__GIVEN TEXT__
──────────

A particle's acceleration is described by the function \(a_{x}=(10-t) \mathrm{m} / \mathrm{s}^{2},\) where \(t\) is in \(\mathrm{s}\). Its initial conditions are \(x_{0}=0 \mathrm{m}\) and \(v_{\mathrm{ax}}=0 \mathrm{m} / \mathrm{s}\) at \(t=0 \mathrm{s}\) a. At what time is the velocity again zero? b. What is the particle's position at that time?

Short Answer

Expert verified
a. The velocity of the particle is again zero at 20 seconds. b. The particle's position at that time is 1000 meters.

Step by step solution

01

Find Velocity Function

Given the acceleration function \( a_{x}=(10-t)\,m/s^{2}\),we can find the velocity function \( v_{x} \) by integrating the acceleration function. Let's take the integral \( \int a(t)\, dt \) from 0 to \( t \), using the fact that \( v_{0}=0 \) at \( t=0 \). This yields \( v_{x}=10t-\frac{1}{2}t^{2} \).

──────────

__COLLECTED MATERIAL__
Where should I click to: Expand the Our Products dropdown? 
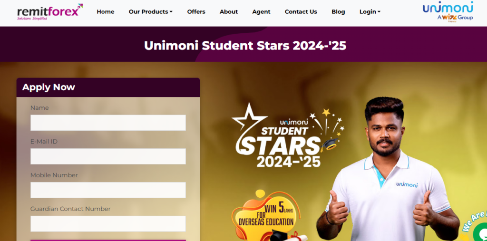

──────────

__STATED EXERCISE__
Continue the worked solution to the particle acceleration problem from its last sentence, adding the remaining steps.

__IN RESPONSE__
02

Determine Time when Velocity is Zero

Now that we have the velocity function, we can find the time when the velocity is again zero by setting \( v_{x} \) equal to zero and solving for \( t \). Doing so gives us the equation \( 10t-\frac{1}{2}t^{2}=0 \). Solving this for \( t \) yields \( t=20 \) seconds.
03

Find Position Function

Now to find the position. As velocity is the derivative of position, we can integrate the velocity function to get the position. Taking the integral \( \int v(t)\, dt \) from 0 to \( t \), using \( x_{0}=0 \) at \( t=0 \) gives us the position function \( x_{x}=5t^{2}-\frac{1}{6}t^{3} \).
04

Determine Position when Velocity is Zero

Finally, to answer question b, we input the value of \( t = 20 \) (as obtained in step 2) into the position function. Doing so we get \( x_{20}=5(20)^{2}-\frac{1}{6}(20)^{3}= 1000 \) meters.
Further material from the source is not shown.